Saved data entries:
Segment Open

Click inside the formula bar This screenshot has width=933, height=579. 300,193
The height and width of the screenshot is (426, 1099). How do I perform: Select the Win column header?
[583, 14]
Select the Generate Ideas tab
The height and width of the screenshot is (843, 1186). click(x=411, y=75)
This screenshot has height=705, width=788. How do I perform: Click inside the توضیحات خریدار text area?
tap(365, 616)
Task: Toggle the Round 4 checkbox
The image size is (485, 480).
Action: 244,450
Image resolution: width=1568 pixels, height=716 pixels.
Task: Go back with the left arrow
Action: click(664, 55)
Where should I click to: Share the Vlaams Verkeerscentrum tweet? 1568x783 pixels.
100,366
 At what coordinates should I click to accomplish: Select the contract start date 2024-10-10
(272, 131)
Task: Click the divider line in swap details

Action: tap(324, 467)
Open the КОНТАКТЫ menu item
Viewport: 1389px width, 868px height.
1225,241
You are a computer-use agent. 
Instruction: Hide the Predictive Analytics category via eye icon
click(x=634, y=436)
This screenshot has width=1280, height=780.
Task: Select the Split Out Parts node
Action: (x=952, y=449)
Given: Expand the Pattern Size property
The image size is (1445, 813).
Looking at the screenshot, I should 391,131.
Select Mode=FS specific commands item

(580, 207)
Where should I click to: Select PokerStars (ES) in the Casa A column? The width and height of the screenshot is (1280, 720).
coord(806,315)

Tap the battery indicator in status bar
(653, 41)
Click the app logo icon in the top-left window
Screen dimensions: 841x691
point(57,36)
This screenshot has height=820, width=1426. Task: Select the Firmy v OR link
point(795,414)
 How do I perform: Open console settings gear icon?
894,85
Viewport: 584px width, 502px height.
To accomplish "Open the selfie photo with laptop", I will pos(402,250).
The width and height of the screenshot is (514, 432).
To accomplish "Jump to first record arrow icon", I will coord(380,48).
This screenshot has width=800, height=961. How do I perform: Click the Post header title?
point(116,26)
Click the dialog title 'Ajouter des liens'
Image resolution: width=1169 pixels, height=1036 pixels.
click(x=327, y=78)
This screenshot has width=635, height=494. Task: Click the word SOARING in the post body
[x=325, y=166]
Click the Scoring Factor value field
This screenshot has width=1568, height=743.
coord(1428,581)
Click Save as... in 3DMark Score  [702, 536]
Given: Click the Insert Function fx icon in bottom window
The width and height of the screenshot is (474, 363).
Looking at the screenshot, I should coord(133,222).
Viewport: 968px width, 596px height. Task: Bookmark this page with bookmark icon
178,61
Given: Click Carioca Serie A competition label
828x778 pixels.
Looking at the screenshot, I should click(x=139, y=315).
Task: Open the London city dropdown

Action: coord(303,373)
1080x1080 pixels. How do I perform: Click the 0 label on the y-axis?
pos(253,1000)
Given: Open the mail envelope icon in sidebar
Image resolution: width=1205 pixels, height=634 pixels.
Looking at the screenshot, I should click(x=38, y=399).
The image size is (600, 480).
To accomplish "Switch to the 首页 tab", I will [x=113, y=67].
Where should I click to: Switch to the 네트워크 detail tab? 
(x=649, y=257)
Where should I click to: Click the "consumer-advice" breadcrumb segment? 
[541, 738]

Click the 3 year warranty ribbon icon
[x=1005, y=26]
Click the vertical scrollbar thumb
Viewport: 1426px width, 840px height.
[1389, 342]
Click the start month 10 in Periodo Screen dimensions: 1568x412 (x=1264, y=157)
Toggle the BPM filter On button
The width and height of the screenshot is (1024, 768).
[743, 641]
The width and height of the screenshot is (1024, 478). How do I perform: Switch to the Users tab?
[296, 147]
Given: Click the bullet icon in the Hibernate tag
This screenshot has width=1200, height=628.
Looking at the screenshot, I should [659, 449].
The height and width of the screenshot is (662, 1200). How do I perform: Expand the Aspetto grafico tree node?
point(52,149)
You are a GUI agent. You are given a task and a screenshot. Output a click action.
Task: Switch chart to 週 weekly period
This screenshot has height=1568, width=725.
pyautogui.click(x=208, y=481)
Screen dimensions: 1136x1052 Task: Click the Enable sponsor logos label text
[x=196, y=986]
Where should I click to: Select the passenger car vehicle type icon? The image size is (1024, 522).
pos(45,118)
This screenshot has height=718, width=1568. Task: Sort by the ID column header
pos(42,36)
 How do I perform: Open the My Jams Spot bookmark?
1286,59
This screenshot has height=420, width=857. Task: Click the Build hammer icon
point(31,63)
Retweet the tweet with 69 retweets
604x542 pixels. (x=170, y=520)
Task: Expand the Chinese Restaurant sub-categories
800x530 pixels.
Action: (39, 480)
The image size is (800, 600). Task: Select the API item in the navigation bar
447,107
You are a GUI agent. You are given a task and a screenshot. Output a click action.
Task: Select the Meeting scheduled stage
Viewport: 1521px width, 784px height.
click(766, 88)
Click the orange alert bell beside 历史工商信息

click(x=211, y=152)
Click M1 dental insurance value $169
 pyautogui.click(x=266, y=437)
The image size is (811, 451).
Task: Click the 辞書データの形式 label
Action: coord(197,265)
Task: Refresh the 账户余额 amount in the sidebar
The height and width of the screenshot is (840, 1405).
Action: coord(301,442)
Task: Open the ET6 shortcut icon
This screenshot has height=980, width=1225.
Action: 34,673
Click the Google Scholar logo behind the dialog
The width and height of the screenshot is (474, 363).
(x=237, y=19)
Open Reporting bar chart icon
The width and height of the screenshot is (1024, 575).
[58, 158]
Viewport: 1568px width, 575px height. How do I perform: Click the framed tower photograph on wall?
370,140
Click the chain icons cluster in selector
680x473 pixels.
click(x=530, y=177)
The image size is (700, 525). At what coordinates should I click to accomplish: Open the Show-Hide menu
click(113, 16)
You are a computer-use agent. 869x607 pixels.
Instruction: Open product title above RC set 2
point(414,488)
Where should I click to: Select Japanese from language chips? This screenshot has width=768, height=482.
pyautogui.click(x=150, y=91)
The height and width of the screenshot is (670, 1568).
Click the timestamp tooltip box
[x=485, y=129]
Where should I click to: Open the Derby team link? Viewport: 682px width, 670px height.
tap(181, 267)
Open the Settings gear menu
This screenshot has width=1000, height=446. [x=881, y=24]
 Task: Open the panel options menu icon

Segment Closed

• What to work on: From the records above, quote only the lines running from the line with "Where should I click to: Select PokerStars" to the line with "Click the app", both lines included.

• Exercise solution:
Where should I click to: Select PokerStars (ES) in the Casa A column? The width and height of the screenshot is (1280, 720).
coord(806,315)

Tap the battery indicator in status bar
(653, 41)
Click the app logo icon in the top-left window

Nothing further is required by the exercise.